French regulator gives Facebook three months to respect data protection law

Brussels, 09/02/2016 (Agence Europe) - On Monday 8 February, the Commission nationale de l'informatique et des libertés française (CNIL), the French personal data protection regulator, announced that it had sent a warning to Facebook, in which it informed the company that it had three months to comply with French law. The regulator criticised the company for numerous shortcomings involving personal data protection. According to a press release from the organisation, the President of the CNIL warned the company to “fairly collect data from Internet users that do not have Facebook accounts”.

The French national regulator also called for Facebook members to be able to oppose their data being combined into a block for advertising purposes. Following the announcement by the US giant that it was amending its confidentiality policy, a group consisting of five protection authorities decided to carry out an investigation (France, Belgium, Netherlands, Spain and the Hamburg region) within the G 29 in March 2015. It is in this context that the CNIL carried out spot checks on documents and online, to verify whether the Facebook social network was not contravening the “information and freedoms” law, explained the CNIL. These checks helped reveal many areas of non-compliance with this law.

*PROVIDED RECORDS*
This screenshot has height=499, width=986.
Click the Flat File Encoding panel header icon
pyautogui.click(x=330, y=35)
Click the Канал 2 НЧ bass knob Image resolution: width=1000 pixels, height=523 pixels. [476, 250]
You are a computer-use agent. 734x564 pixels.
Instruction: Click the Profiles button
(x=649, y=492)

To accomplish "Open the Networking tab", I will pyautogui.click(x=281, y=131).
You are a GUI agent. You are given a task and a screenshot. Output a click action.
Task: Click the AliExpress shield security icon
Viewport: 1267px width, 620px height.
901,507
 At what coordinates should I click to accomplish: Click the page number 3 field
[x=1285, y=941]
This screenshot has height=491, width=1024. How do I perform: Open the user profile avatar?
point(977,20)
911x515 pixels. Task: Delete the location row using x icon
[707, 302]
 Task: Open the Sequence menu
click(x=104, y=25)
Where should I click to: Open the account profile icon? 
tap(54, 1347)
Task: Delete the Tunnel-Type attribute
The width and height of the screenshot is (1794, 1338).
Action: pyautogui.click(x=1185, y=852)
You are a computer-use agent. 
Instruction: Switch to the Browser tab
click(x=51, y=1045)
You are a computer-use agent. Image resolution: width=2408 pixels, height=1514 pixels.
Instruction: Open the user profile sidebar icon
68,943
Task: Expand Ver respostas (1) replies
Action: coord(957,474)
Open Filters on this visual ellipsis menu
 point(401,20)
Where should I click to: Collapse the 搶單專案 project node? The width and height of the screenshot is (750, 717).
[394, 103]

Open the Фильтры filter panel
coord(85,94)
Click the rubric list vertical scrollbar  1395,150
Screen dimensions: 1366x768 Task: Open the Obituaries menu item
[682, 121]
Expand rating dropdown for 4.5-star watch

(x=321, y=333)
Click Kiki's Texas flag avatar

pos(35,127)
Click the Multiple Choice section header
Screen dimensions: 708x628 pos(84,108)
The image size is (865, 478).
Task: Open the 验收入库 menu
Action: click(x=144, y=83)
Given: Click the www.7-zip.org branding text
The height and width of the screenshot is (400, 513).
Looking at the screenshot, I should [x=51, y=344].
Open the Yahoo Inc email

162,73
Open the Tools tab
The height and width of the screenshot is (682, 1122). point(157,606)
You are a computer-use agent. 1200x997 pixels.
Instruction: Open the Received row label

*SET TASKS*
**a.** Based on the article about the CNIL warning to Facebook, say whether each statement agrees with it, answering yes or no and quoting the deciding words: (i) The CNIL gave Facebook three months to comply with French law. (ii) The CNIL announced its warning on Tuesday 9 February. (iii) The CNIL's checks showed that Facebook was complying with the "information and freedoms" law.
**b.** In the article about the CNIL warning to Facebook, take the part that opens with the words "The French national" and closes with "with this law.", and write it out again with "spot checks" swapped for "inspections".
**c.** Carry on the article about the CNIL warning to Facebook from the point where it stops.

*RESULTS OF THE EXERCISE*
**a.**
(i) Yes: "it had three months to comply with French law"
(ii) No: "On Monday 8 February"
(iii) No: "These checks helped reveal many areas of non-compliance with this law."

**b.**
The French national regulator also called for Facebook members to be able to oppose their data being combined into a block for advertising purposes. Following the announcement by the US giant that it was amending its confidentiality policy, a group consisting of five protection authorities decided to carry out an investigation (France, Belgium, Netherlands, Spain and the Hamburg region) within the G 29 in March 2015. It is in this context that the CNIL carried out inspections on documents and online, to verify whether the Facebook social network was not contravening the “information and freedoms” law, explained the CNIL. These checks helped reveal many areas of non-compliance with this law.

**c.**
Facebook is therefore able to follow the Internet habits of those surfing the web, without them knowing, on non-Facebook sites, even if they do not have a Facebook account. “The site contains a cookie on the terminal of each user that visits a public Facebook page, without informing them of this fact (pages of a public event or a friend's page, for example). This cookie therefore allows the site to identify the websites visited by the Internet user when these contain a Facebook button (“like” or “connect”, for example)”.

The social network does not necessarily receive the express consent of Internet users during the collection and processing of data relating to their political or religious opinions or sexual orientation either. Similarly, no information is provided to Internet users about their rights and the use made of their data on the service registration form. The website places cookies for advertising on the computers of the Internet users, without having correctly informed them as a preliminary or having received their agreement, points out the CNIL.

In an effort to propose targeted advertising to its members, Facebook uses a combination of personal data it has on them (provided by the Internet users themselves, collected by the website and other companies in the group or sent by commercial partners), without providing Internet users with a mechanism that would allow them to reject the data being combined into a block for advertising purposes.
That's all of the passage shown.